── Extract provided ──

But these are miniscule, touching a fraction of 1% of the Catholic population. Catholic schools continue to decline rapidly, and nothing has replaced them as a means of transmitting both Catholic doctrines and practices to the next generation. Religious orders are rapidly dying out.
Progressives want the Catholic Church to be remodeled after the model of the Episcopal Church: accepting married clergy, gay clergy, gay marriage, contraception, abortion etc. But despite the advantages of wealth and social status, the Episcopal Church has been in a precipitous decline for a generation. Only Hispanic immigration has softened the decline of Catholic numbers, but they too will eventually be affected by American culture. Some have already departed to forms of conservative Protestantism; others are being secularized.
God may have surprises for us, but it looks like the Catholic Church in America is going to go the route of Catholics in Europe, without the advantages of an historic tie to the culture. Catholics will be a small remnant. The vitality of the Church is in the Global South.

───
── Extracted data ──

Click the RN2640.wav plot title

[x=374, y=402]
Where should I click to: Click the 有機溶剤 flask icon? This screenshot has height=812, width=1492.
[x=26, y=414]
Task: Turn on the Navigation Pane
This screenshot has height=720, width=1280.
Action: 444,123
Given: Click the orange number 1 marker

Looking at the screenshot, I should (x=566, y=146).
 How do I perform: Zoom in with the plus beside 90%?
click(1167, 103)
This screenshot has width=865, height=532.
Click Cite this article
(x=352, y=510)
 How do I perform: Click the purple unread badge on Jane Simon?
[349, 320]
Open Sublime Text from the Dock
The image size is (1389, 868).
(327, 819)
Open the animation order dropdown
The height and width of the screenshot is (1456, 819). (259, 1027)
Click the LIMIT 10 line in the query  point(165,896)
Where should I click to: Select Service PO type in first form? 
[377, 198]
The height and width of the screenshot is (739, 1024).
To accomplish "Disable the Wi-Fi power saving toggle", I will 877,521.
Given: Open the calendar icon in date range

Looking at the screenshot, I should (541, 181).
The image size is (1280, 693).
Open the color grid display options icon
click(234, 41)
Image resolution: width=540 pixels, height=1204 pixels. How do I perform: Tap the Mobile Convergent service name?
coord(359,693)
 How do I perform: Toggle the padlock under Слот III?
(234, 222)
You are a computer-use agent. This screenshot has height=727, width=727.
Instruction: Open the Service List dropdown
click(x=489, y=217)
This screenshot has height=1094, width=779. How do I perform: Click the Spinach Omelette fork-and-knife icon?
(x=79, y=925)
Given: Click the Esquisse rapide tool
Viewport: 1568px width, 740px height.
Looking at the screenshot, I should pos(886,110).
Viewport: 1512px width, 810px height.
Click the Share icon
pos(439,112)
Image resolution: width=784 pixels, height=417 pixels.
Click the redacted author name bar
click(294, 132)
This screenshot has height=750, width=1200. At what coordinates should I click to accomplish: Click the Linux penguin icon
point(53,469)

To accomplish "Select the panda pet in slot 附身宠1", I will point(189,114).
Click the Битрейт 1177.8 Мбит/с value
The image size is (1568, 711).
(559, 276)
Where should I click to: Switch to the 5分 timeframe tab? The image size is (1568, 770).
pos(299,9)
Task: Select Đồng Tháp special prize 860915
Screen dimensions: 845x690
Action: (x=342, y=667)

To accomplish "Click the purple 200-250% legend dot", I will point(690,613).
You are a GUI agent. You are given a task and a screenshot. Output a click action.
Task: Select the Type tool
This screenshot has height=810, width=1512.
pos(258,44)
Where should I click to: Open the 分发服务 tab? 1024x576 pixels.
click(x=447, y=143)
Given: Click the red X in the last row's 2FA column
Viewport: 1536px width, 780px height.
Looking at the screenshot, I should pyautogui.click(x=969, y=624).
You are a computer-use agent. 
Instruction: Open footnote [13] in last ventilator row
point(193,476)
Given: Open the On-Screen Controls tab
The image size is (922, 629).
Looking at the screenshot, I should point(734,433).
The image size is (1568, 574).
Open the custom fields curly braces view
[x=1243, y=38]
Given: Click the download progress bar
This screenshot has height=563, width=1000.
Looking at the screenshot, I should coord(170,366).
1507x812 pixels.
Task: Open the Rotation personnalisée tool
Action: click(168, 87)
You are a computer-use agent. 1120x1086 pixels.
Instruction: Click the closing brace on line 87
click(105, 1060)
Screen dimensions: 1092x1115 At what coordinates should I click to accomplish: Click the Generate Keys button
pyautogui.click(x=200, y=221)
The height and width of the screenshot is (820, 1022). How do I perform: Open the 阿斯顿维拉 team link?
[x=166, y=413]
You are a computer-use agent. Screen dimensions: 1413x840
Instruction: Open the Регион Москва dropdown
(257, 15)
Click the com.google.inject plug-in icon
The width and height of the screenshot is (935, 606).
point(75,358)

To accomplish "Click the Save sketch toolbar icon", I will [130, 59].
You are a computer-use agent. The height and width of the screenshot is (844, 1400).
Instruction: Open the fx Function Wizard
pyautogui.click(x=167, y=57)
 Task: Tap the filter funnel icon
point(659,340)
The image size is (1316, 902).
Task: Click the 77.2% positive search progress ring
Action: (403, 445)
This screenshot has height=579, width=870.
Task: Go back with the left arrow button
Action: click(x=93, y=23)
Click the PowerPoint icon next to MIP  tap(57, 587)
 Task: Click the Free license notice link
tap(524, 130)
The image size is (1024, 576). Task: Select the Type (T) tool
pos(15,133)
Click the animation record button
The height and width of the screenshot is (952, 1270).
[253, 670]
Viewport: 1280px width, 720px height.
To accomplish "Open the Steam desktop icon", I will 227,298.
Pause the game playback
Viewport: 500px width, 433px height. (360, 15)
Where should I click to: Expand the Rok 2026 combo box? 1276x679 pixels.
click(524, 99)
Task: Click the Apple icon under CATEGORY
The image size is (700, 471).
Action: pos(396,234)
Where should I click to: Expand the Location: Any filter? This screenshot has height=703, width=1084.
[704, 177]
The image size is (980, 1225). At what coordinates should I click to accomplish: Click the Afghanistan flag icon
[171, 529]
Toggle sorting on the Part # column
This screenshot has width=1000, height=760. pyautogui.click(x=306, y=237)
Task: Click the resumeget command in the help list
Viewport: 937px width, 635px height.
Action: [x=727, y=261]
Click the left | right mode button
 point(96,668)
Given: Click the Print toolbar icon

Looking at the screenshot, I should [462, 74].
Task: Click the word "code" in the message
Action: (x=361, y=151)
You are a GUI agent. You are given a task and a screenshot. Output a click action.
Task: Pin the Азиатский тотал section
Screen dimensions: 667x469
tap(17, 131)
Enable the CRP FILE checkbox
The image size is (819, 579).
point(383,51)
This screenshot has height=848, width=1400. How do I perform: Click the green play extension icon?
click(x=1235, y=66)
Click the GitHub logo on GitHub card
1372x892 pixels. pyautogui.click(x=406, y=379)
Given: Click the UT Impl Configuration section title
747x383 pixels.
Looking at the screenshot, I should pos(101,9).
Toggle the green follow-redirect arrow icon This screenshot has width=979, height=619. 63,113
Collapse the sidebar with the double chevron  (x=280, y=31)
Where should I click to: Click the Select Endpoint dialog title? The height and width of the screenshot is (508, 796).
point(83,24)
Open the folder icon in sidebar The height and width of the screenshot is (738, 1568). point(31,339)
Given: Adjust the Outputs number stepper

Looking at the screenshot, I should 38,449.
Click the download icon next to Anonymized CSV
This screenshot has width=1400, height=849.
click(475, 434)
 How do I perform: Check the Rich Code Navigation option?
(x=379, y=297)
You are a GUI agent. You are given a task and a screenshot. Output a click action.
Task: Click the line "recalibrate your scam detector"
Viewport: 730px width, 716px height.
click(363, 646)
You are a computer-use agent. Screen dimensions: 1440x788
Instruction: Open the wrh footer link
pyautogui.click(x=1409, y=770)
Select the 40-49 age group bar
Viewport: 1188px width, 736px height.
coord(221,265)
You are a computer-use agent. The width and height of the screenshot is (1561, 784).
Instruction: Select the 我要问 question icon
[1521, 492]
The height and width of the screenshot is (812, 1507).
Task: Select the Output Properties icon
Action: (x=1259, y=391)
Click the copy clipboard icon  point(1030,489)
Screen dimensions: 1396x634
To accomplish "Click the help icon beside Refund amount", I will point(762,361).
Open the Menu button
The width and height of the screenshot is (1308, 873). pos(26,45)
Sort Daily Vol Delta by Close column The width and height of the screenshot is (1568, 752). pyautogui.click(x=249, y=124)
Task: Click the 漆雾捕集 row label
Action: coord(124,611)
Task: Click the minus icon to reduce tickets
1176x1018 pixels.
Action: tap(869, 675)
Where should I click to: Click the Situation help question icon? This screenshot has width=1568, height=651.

───

Task instructions — In the text about the Catholic Church in America, where does the vitality of the Church lie?

Task answer — In the Global South.